変面師がショーで客席までいって眼の前で変面するという大胆な動画。通常は扇子で隠したり後ろを振り向いた瞬間に変面するものですがこの方はそれすらなしで生変面を披露しています。
それでも面が動いたことすら見えない速さはまさに神業。
最近は変面の仕組みが周知されているので逆にこういう生のパフォーマンスに力を入れている変面師も大勢いるようで撮影されていても構わず披露しているようです。もちろん相当な腕がないと無理なので誰でもできるというわけでもないようです。
変面をスロー再生してみたら種明かしが!?
変面のスロー再生動画はたくさんありますが大抵が既存の動画をスロー再生したもので遠目だったり一回youtubeにあげられて変換された古い画質の動画では変面が速すぎるせいで動画がカクついて変化がわからないという有様。
そんな中レストランのショーで眼の前で変面してくれる人を撮影した人のスロー動画がありました。画質もよくスローもなめらかで面が変わる様子がわかります。それでも一瞬なのが恐ろしいですね。
技術としては帽子の中に何枚もセットされた面を服の中に通してある糸を手足で引っ張って服の中に仕舞っているだけなのですが、速すぎることでスロー再生されてもその凄さが伝わってしまいます。
そしてこちらは今までの人たちの大きな帽子と違ってかつらくらいピッチリくらいの帽子。それでもスムーズに変面していってしまいます。しかも傘で隠さず変面を魅せるスゴ技。スロー再生されようがショーとして眼の前の人が湧く技術や凄みを見せればいいだろうという気概が感じられますね。
国家機密や一子相伝なのは今の変面ではない!?川劇の「変臉」が元?
変面が一子相伝で国家機密というのはテレビでもよく紹介されていますが、その割にショッピングモールなどでよく見れますし日本人でも変面をする人が大勢います。
実は一子相伝なのは今の変面ではなくオリジナルである中国四川省の伝統芸能「川劇(せんげき)」の変臉(へんれん)という説があります。

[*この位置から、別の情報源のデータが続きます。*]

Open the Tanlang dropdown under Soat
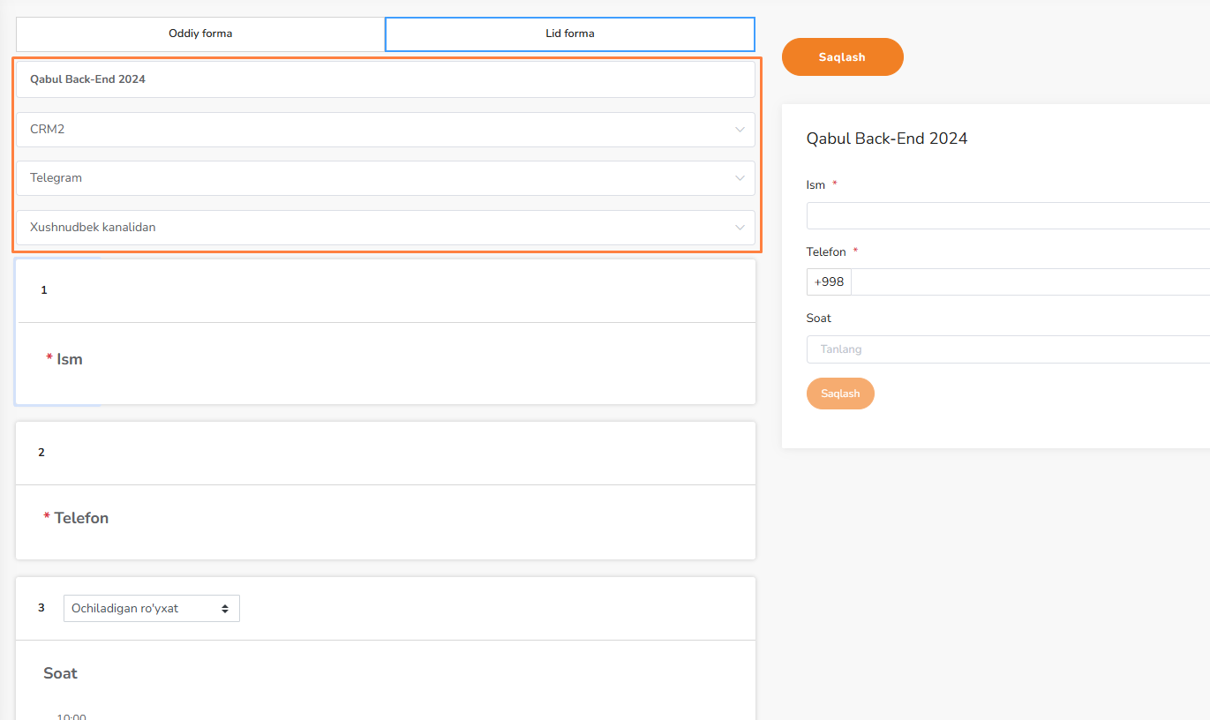1006,349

日本でも公開された変臉を題材にした中国映画で「變臉 この櫂に手をそえて」の「臉」が日本では一般的な漢字ではないことから「面」になったと言われています。
毛沢東の側近である周恩来が川劇を見た時に変面に感激して国家2級機密にしようと言ったそうで、中国の演劇界の中で唯一の国家機密なことは今も変わりません。

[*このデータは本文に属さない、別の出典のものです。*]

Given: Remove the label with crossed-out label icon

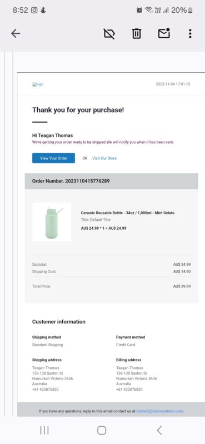Looking at the screenshot, I should coord(109,34).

それがなぜ宴会でもやられたりかくし芸アイテムとして売られてこれだけ一般化されたかは調べるといくつか諸説ありました。
・一子相伝だったせいで後継者がいなくなり途絶えた結果、研究され今の変面が生まれた。(変面は国家機密?変面師になるには?)
・国家機密であるにもかかわらずお金に目がくらんで海外に技術を教えた。(291 中国の三面記事を読む(43) “変臉”芸術について)
この2つの説です。一個目は正式に国家機密とされたのは明の時代から続く川劇の変面で継承者がいなくなり一子相伝の技術が途絶えてしまった後で、1993年に初代変面王である「王道正」が それを独自に「多分こうだろう」という研究をされて作られた別の変面と言われている説があります。だから今の変面は一子相伝の変面とは違う独自の物なので国家機密としては形骸化されてしまって厳重に守られてないのかもしれません。
2個目はお金に目がくらんでというよくあるものですが、そもそも記事をみると王道正が海外のショーで変面をしている外国人のパフォーマーを見て「きっと劇員が機密を売ったんだ。国家機密は守らないといけない」と訴えています。こちらは劇員に教えてる時点で一子相伝ではありませんね。
今の広がり具合をみるに一個目の説が有力だと思います。しかし一応中国は現在の変面も機密扱いとはしているようで日本の劇で変面を披露するにも日本の演出家や関係者には仕掛けを教えることはできず、失敗にも気をつけているそうです。
参考:国家機密と芝居稽古
機密として守る人と守らない人がいるようで、学校の地味な校則レベルの緩さかもしれません。やりすぎたら怒るけどちょっとくらいなら良いよというくらいの扱いのように見えます。
そのおかげかはわかりませんが変面はyoutubeやスマホ撮影の全盛期でも伝統は守りつつ進化してショーの定番ネタとして世界で愛され人気を博しています。